Habitual Mood

Commonplace Classics

I have been looking at a lot of online lists of "classic" books and thinking about Elisa Gabbert's notion of "stupid classics"

[By stupid classics] we did not mean lacking in intelligence, or bad. For me, “stupid” meant relatively short, accessible enough to be on a high school syllabus, and probably rehashed into clichĂ© over time by multiple film adaptations and Simpsons episodes. The quintessential example was The Strange Case of Dr. Jekyll and Mr. Hyde.

Like anyone, I have many gaps in my reading, including a lot of these "stupid classics" - or, as I'll call them, because I'm nice, commonplace classics. Some I would refuse to read at gunpoint (Ayn Rand), but there are many that I'd like to get to. As Gabbert notes elsewhere in her piece, "if you want to speak or write knowledgeably about [classics], you really do have to read them. You can’t just assume you know what they’re like." I love to speak or write knowledgeably! So I started making a reading list with an emphasis on a) books I actually want to read at some point, and b) books that I already own or that are easy to come by. I also decided to include a few books I have read before, but so long ago as makes no difference.

  1. Chinua Achebe, Things Fall Apart
  2. Richard Adams, Watership Down
  3. William Beckford, Vathek
  4. Anita Brookner, Hotel du Lac
  5. Willa Cather, My Antonia
  6. Joseph Conrad, Heart of Darkness
  7. William Faulkner, The Sound and the Fury
  8. F. Scott Fitzgerald, The Beautiful and the Damned
  9. E.M. Forster, A Passage to India
  10. Graham Greene, The Quiet American
  11. H. Rider Haggard, She
  12. L.P. Hartley, The Go-Between
  13. Ernest Hemingway, The Old Man and the Sea
  14. John Irving, The World According to Garp 
  15. Jack Kerouac, On the Road
  16. Rudyard Kipling, Kim
  17. Jack London, The Call of the Wild
  18. Edgar Allan Poe The Narrative of Arthur Gordon Pym of Nantucket
  19. W. Somerset Maugham, The Razor’s Edge
  20. Sylvia Plath, The Bell Jar
  21. Neville Shute, On the Beach 
  22. Jules Verne, 20 000 Leagues Under the Sea
  23. H.G. Wells, The Island of Dr Moreau
  24. Edith Wharton, Ethan Frome
  25. Oscar Wilde, The Picture of Dorian Gray

My selection process was heavily vibes-based, but I think it's fair to say these books are "classics", some in the academic, canonical sense, others in the (admittedly vague) sense that the habitual reader of fiction is probably at least aware that they exist. Books people read at school or university; books that have been adapted for the screen; books that won literary awards or have appeared on so many lists of supposed classic books that their status is assured by mere familiarity. The kind of books that turn up a lot on user-generated sites like List Challenges. Most of them are short; there are a couple of longer works, but nothing too onerous.

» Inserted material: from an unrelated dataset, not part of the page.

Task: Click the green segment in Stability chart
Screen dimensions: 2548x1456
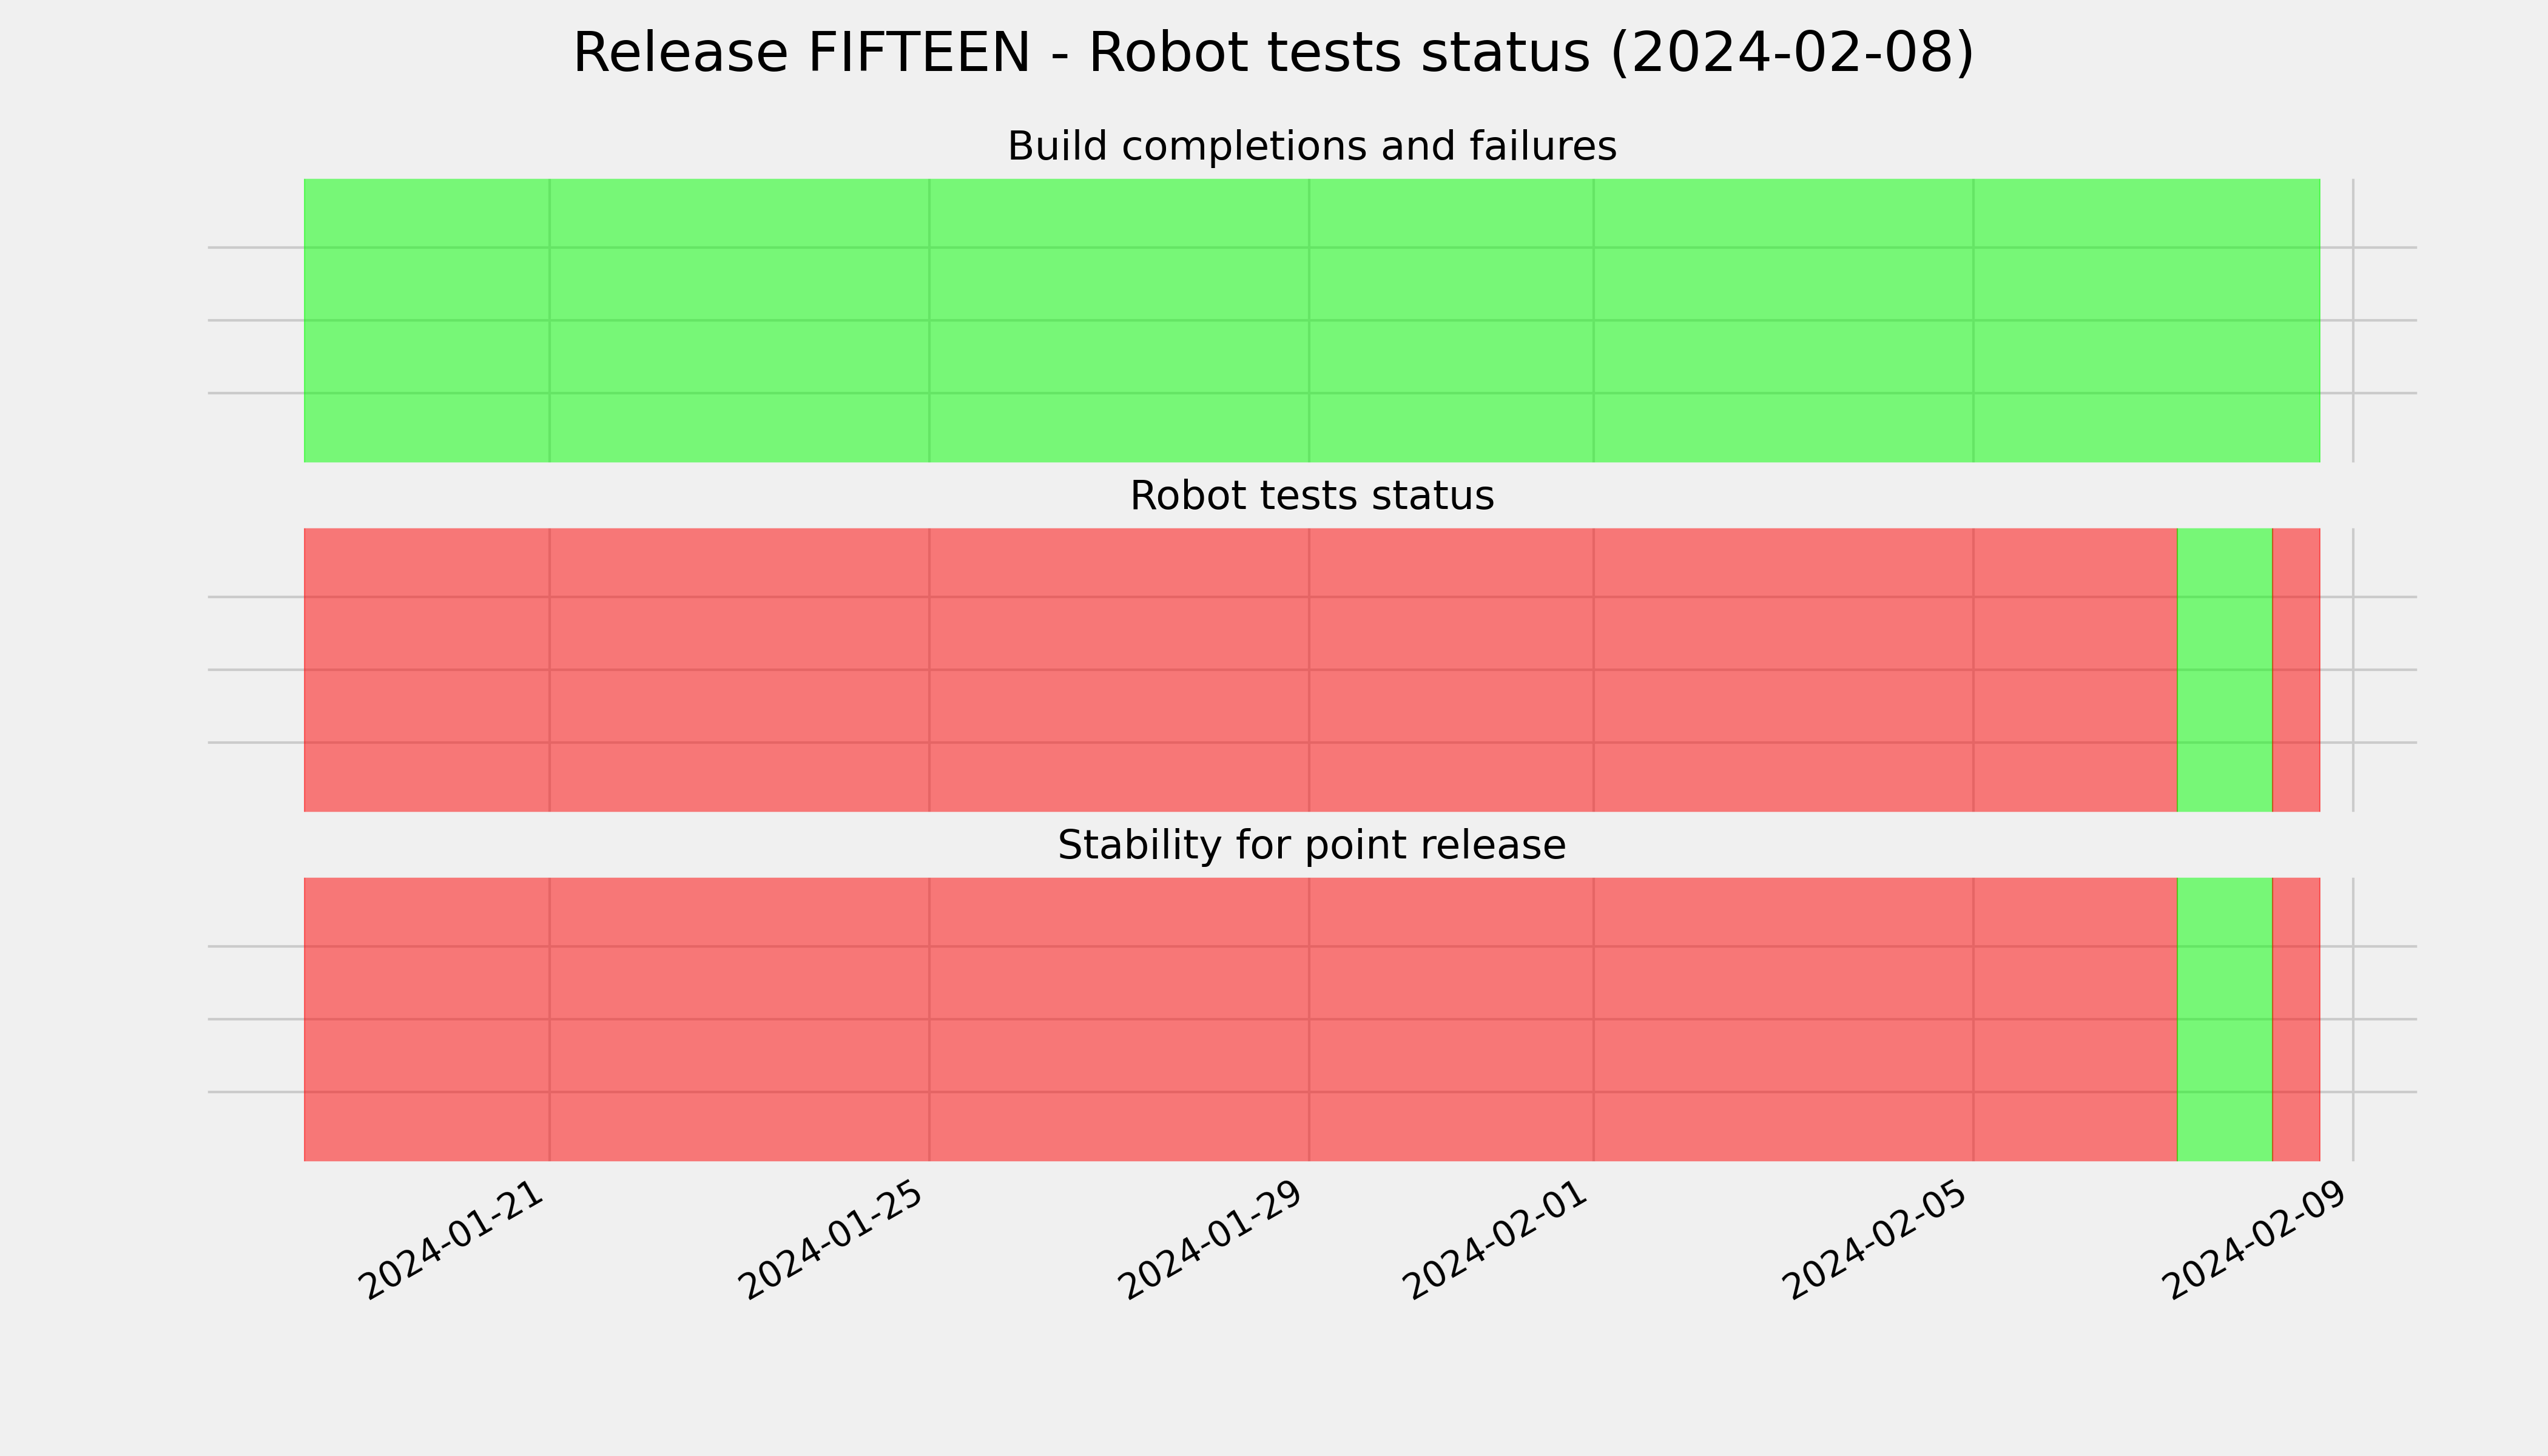Action: (x=2225, y=1019)
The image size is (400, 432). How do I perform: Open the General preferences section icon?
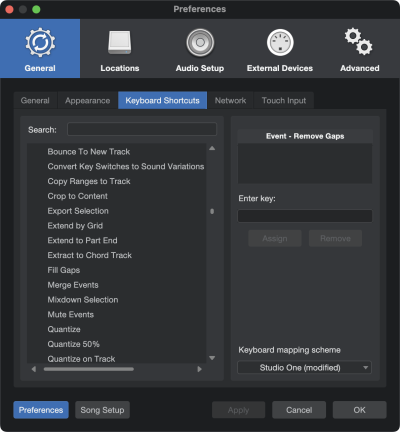click(40, 42)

I have previously read  Heart of Darkness, The Razor's Edge, Twenty Thousand Leagues Under the Sea, and The Island of Dr. Moreau, all of them a long time ago. The Verne I read as a child, in what I now understand to be an extremely unreliable translation. I don't know which one it was but apparently they were all dreadful until recently.

I'm going to use a random number generator to choose which book to read, otherwise I will put off reading On the Road, by some margin the least appealing to me of the twenty-five, until the end of time. First up: The Razor's Edge.